### WHAT TO PRODUCE
In your copy, leave out the pictures and repeat the entries below exactly.

### DATA SUPPLIED
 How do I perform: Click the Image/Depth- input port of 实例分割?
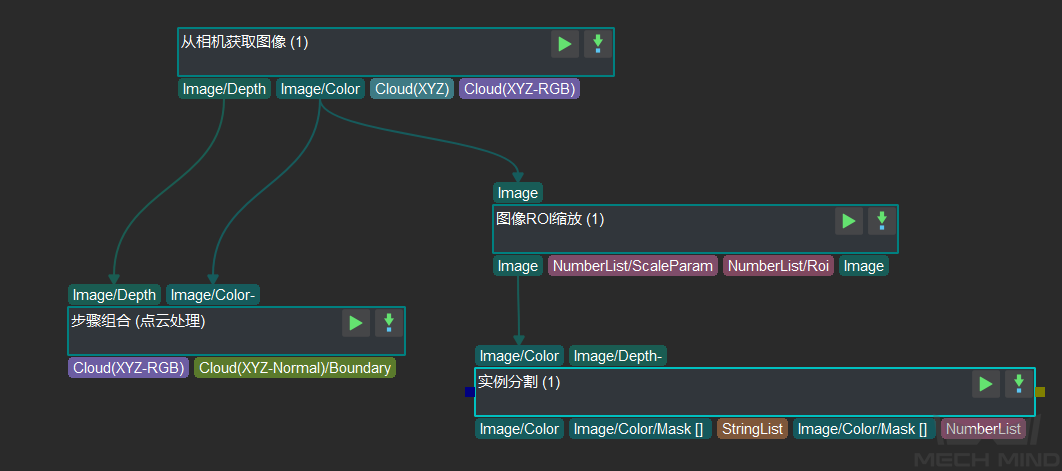tap(617, 356)
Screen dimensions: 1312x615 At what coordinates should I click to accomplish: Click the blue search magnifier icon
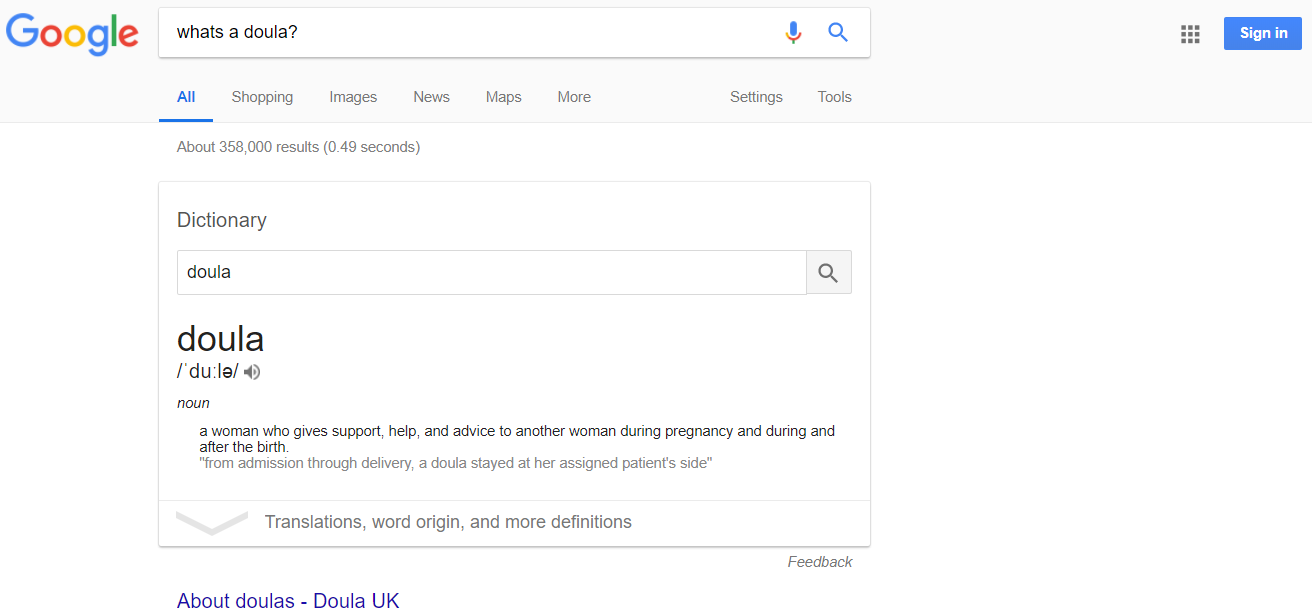838,33
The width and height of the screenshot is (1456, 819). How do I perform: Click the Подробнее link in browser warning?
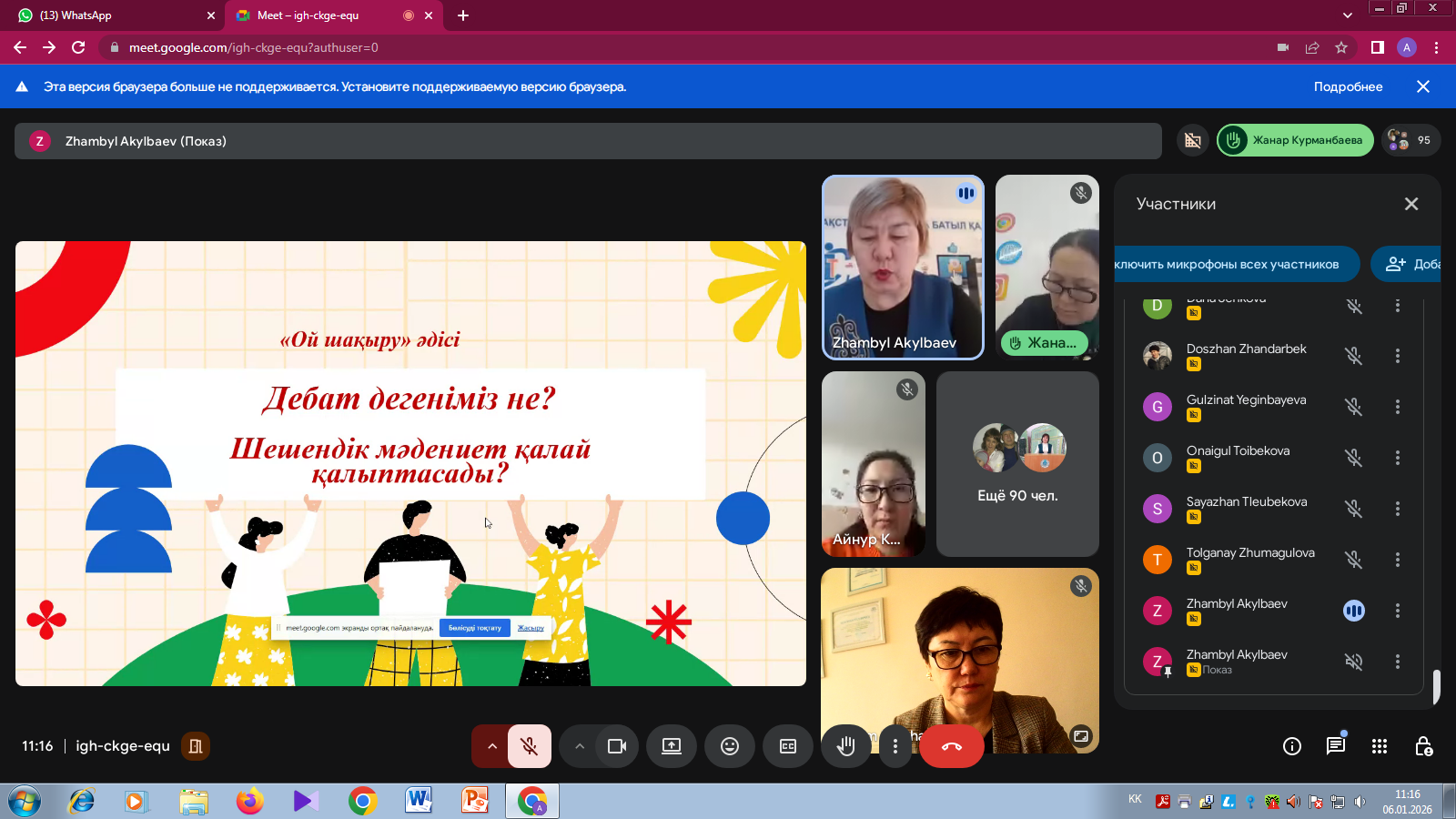pyautogui.click(x=1348, y=86)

### EXERCISE RESULT
 How do I perform: Click the Image/Depth- input port of 实例分割?
tap(617, 356)
Screen dimensions: 1312x615 At what coordinates should I click to accomplish: Click the blue search magnifier icon
838,33
The width and height of the screenshot is (1456, 819). How do I perform: Click the Подробнее link in browser warning?
pyautogui.click(x=1348, y=86)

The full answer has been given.